In a British legal first on Wednesday, a coroner ruled that air pollution contributed to the death of a nine-year-old girl with severe asthma who lived by a busy road.
Ella Adoo-Kissi-Debrah died in February 2013 after a serious asthma attack. In the previous three years, she had been taken to hospital nearly 30 times with breathing difficulties.
The young girl lived in southeast London just 30 metres (yards) from a major ringroad in the capital which is often clogged with heavy traffic.
“Air pollution made a material contribution to Ella’s death,” assistant coroner Philip Barlow said, in the first case to have poor air quality recorded as a factor on a death certificate.
“She was exposed to levels of nitrogen dioxide in excess of World Health Organization guidelines.
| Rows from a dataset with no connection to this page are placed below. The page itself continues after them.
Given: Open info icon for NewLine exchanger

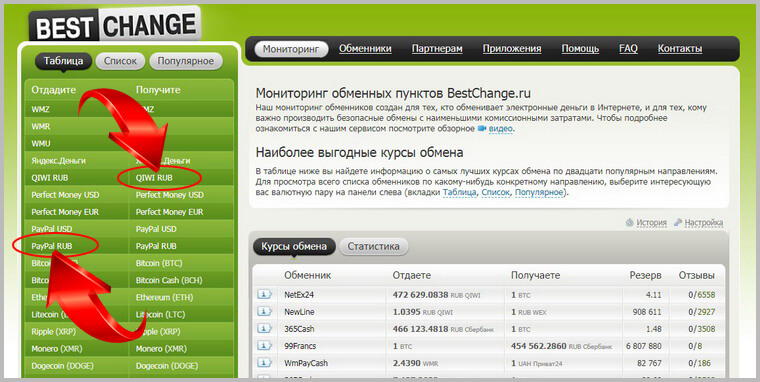Looking at the screenshot, I should tap(264, 312).
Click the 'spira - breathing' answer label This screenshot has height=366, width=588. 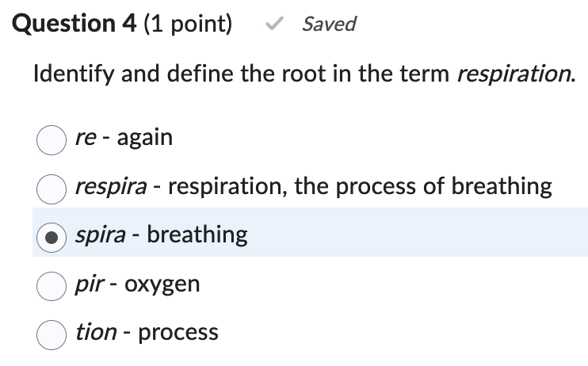pyautogui.click(x=161, y=234)
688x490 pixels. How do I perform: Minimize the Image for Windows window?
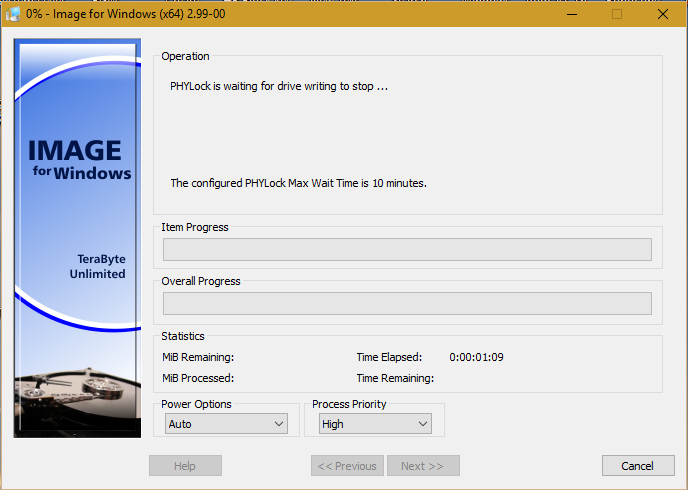[571, 14]
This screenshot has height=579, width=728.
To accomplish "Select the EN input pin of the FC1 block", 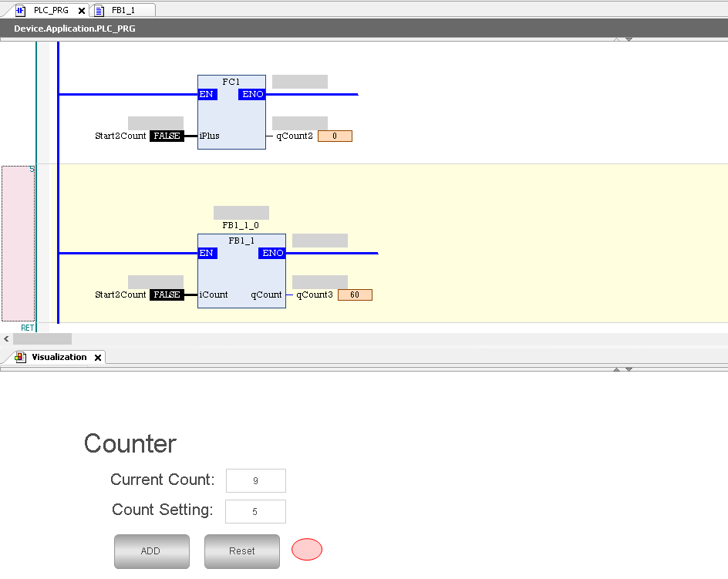I will coord(207,93).
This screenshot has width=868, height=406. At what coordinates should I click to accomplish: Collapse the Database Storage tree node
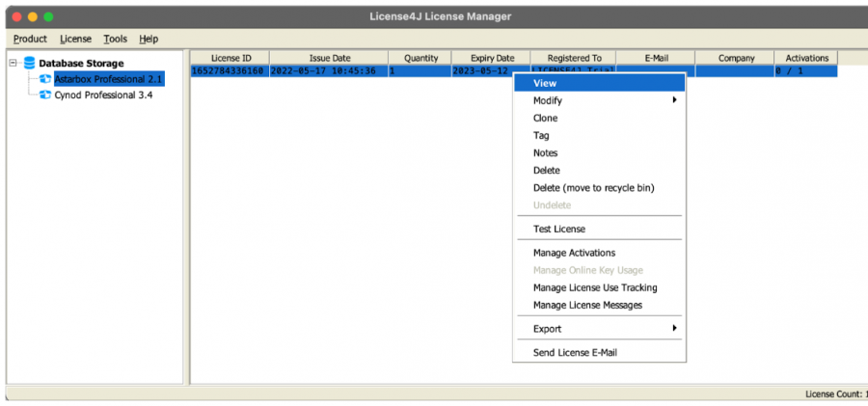click(x=13, y=63)
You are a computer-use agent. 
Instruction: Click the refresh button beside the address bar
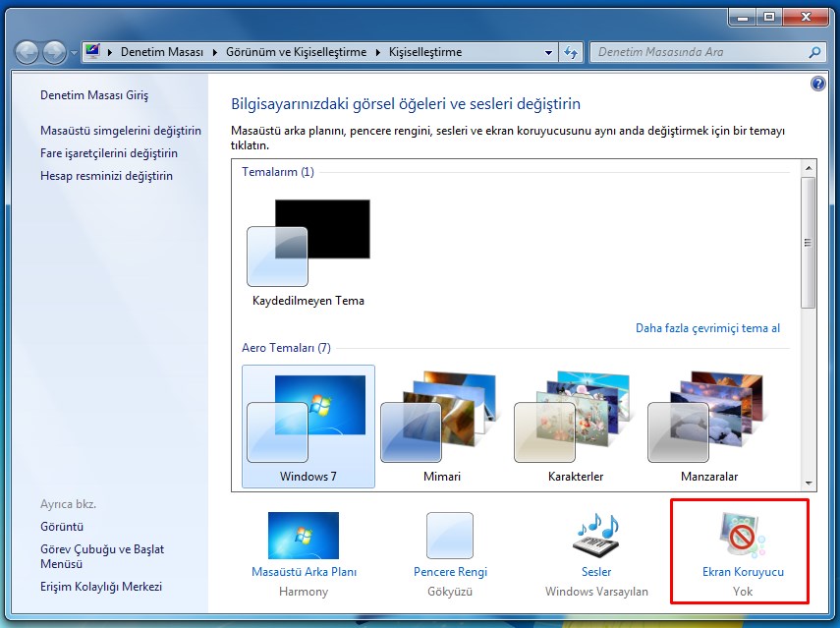[572, 52]
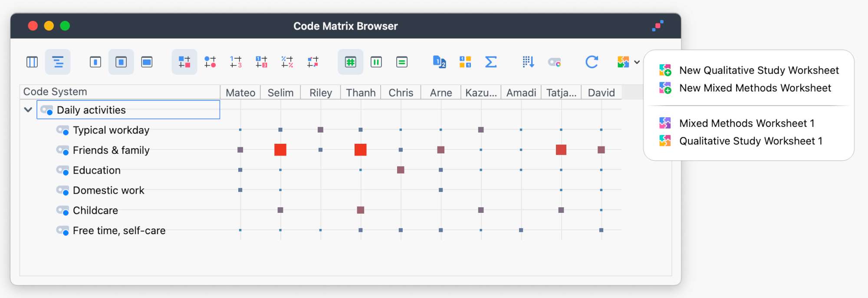Show nodes as plain numbers icon
The image size is (868, 298).
(236, 62)
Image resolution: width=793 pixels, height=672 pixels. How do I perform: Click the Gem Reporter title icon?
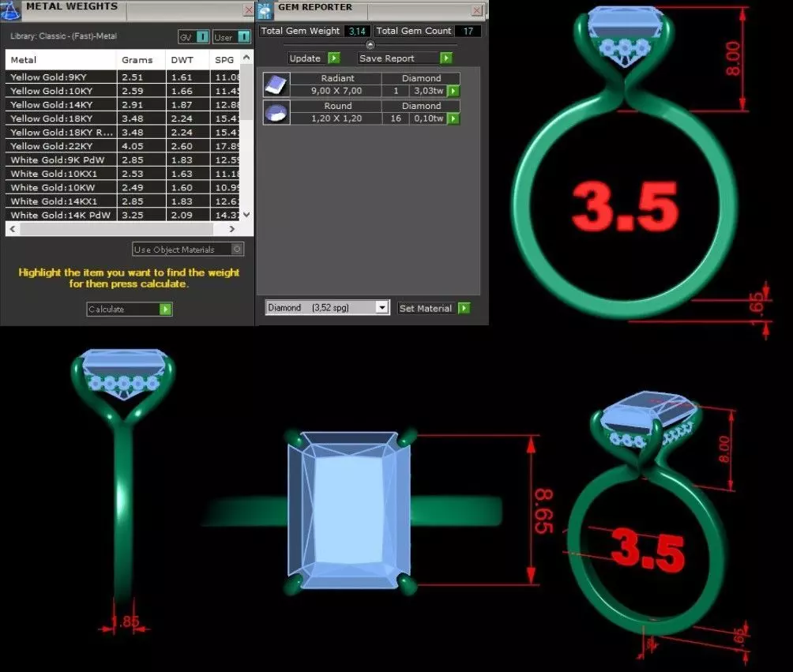(265, 10)
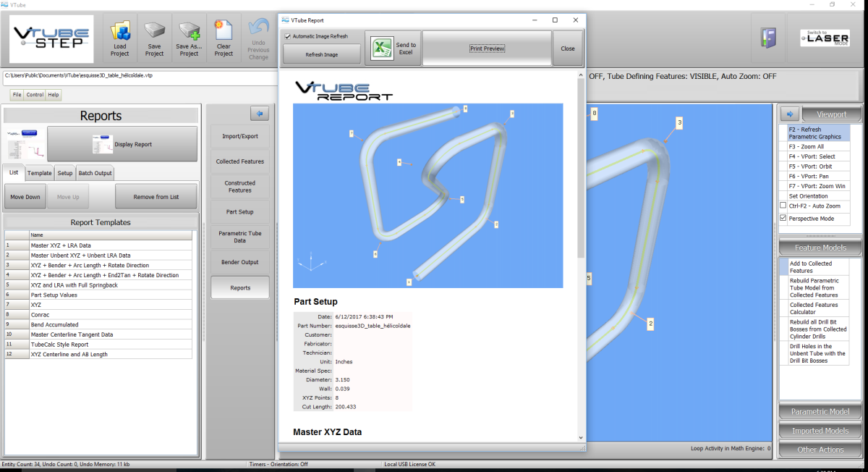Enable Ctrl-F2 Auto Zoom checkbox
Screen dimensions: 868x472
click(x=783, y=206)
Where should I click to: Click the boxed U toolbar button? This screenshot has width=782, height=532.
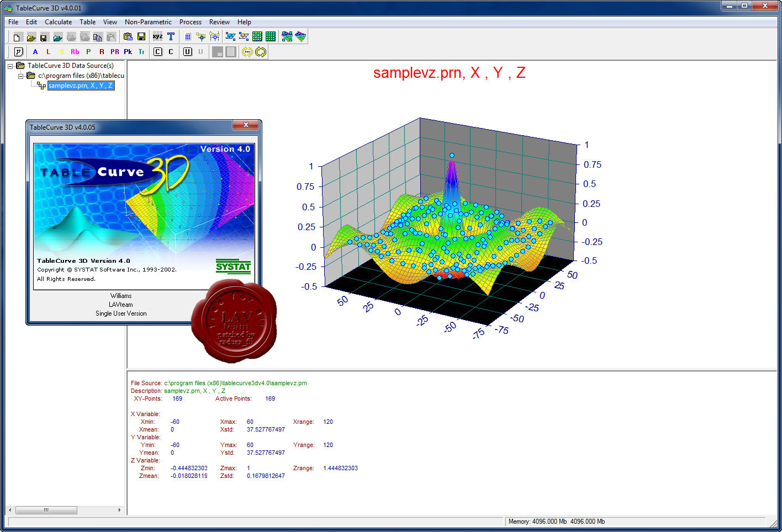(188, 52)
The principal source of her exposure was traffic emissions.”
He said it was also important to record a “recognised failure” to reduce those NO2 levels to within UK and EU limits, “which possibly contributed to her death”.
Information was not provided to her mother, Rosamund, that may have prompted her to take action that might have prevented the girl’s death, he added.
A first inquest in 2014 determined that Ella died of acute respiratory failure. But the ruling was overturned and a new hearing ordered after a review of the case.
Air pollution expert Stephen Holgate found a “striking link” between spikes in NO2 and harmful particulate matter and the occasions that she was taken to hospital for treatment.
He told the inquest she was “living on a knife edge” because of her surroundings and the air quality in her neighbourhood, which exacerbated her condition.
Winter air pollution worsened her asthma in the months leading up to her death, added Holgate, a professor of immunopharmacology at the University of Southampton.
Public health emergency
“This landmark ruling at last recognises the deadly impact of air pollution,” said the co-leader of the Green Party, Caroline Lucas.
The British Lung Foundation and Asthma UK said the inquest had laid bare the “invisible dangers of breathing dirty air” and set a precedent for a “seismic shift” in government policy.
The inquest was told that air pollution had been a known factor in worsening asthma, including in children, for at least four decades.
Air pollution readings one mile (1.6 kilometres) from Ella’s family home consistently broke lawful EU limits in the three years before her death, the coroner was told.
Rosamund Adoo-Kissi-Debrah said she would have moved from the area had she been aware of the effects of air quality on her daughter’s health.
On Friday, she told AFP she wanted “justice” for her daughter and for the ruling to help improve the lives of other children, calling air pollution a “public health emergency”.
She welcomed the coroner’s ruling and told reporters: “As we walk around our cities, there are still illegal levels of air pollution. This matter is far from over.”
“There needs to be a whole health campaign about this. This is a very serious health matter… Hopefully this (ruling) will change that,” she added.
Between 28,000 and 36,000 deaths in Britain each year are thought to be linked to air pollution.
According to figures from the London mayor’s office, WHO-recommended limits for air pollution are broken in virtually all of the British capital.
Across the world, the global health body says air pollution kills some seven million people every year and nine out of 10 people breathe air that exceeds guideline limits on pollutants.
Low- and middle-income countries are worst affected, leading to premature deaths from conditions including strokes, heart disease, lung cancer and acute respiratory infections.